Sanità nel caos, un corteo a Cagliari
Inutilmente il popolo ha manifestato oggi a Cagliari per chiedere una sanità, non dico efficiente, ma almeno tollerabile.
Hanno protestato tutti, destra e sinistra, perché la salute e la vita non hanno colore politico.
Mancano 500 medici di base, 50 pediatri di libera scelta, i pronti soccorsi sono un incubo, gli ospedali negano le cure?
I 5 stelle continueranno la loro cantilena "è colpa del circo magico di Solinas" e andranno indietro sino a Tarquinio Prisco.
Ma andare indietro non serve a curare chi soffre.
Il problema è ora e adesso.
Senza ideologie.
Senza scaricabarile.
Senza consiglieri regionali che inaugurano presidi privati.
Che intende fare l'assessore?
Fosse stata Giorgia Meloni avremmo potuto dire "riferisca in Parlamento".
Ma a noi queste chiacchiere non interessano.
Ci interessa avere un medico al quale rivolgerci per non morire.
Thomas Schael potrebbe essere la persona giusta. Ma non lo faranno lavorare: troppi interessi privati sono in gioco.
Sei mesi e se ne andrà con congrua buonuscita.

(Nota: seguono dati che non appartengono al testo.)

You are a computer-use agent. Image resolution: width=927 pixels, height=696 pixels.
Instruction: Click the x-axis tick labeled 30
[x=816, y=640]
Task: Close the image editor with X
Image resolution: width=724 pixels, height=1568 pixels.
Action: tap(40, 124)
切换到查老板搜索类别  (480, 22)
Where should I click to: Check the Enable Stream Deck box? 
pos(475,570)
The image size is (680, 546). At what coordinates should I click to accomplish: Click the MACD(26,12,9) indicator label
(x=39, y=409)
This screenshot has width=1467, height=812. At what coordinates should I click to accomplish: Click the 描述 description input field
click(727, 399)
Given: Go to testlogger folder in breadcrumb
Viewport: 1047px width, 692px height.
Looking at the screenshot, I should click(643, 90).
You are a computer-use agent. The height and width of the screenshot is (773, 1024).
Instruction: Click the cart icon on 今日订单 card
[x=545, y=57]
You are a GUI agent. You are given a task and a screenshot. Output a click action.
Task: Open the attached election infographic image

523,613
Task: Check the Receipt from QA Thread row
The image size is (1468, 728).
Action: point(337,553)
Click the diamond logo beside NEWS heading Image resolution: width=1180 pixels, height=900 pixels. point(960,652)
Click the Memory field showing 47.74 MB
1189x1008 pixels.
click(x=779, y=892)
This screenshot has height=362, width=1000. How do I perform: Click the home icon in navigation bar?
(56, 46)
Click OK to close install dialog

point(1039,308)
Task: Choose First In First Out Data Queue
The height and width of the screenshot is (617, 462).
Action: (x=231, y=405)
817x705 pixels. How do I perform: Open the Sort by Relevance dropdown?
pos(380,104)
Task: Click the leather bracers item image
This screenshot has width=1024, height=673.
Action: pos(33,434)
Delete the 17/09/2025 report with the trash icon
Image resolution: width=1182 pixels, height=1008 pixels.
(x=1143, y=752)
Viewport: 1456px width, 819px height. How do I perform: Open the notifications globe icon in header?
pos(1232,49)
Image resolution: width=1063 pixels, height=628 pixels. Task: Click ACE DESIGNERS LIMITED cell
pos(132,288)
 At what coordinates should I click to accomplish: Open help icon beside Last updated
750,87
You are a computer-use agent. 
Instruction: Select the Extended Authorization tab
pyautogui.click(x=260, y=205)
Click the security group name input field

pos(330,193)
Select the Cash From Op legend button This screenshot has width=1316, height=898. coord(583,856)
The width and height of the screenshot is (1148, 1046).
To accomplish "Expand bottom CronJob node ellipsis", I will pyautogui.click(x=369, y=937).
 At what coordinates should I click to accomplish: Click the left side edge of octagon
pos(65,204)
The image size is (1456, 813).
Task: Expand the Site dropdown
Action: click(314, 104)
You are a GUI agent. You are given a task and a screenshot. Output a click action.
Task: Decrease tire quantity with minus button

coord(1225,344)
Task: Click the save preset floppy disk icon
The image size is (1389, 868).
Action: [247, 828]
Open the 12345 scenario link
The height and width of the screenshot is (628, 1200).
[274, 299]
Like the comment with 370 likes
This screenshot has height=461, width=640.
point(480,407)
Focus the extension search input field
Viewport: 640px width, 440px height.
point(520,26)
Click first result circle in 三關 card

Io ho i giorni contati e francamente me ne sbatto per me.
Ma che vergogna.
Che terribile cosa.
Commenti in evidenza
La sanità Sarda come le classiche diligenze da Assaltare...e quasi Inutile ormai andare dal medico... Il massimo che riusciamo ad ottenere.. qualche ricetta...le case della salute ormai sono i posti di lavoro di....guardie giurate....ed impiegate dei Cup..... insomma poltronifici...la medicina è un optional....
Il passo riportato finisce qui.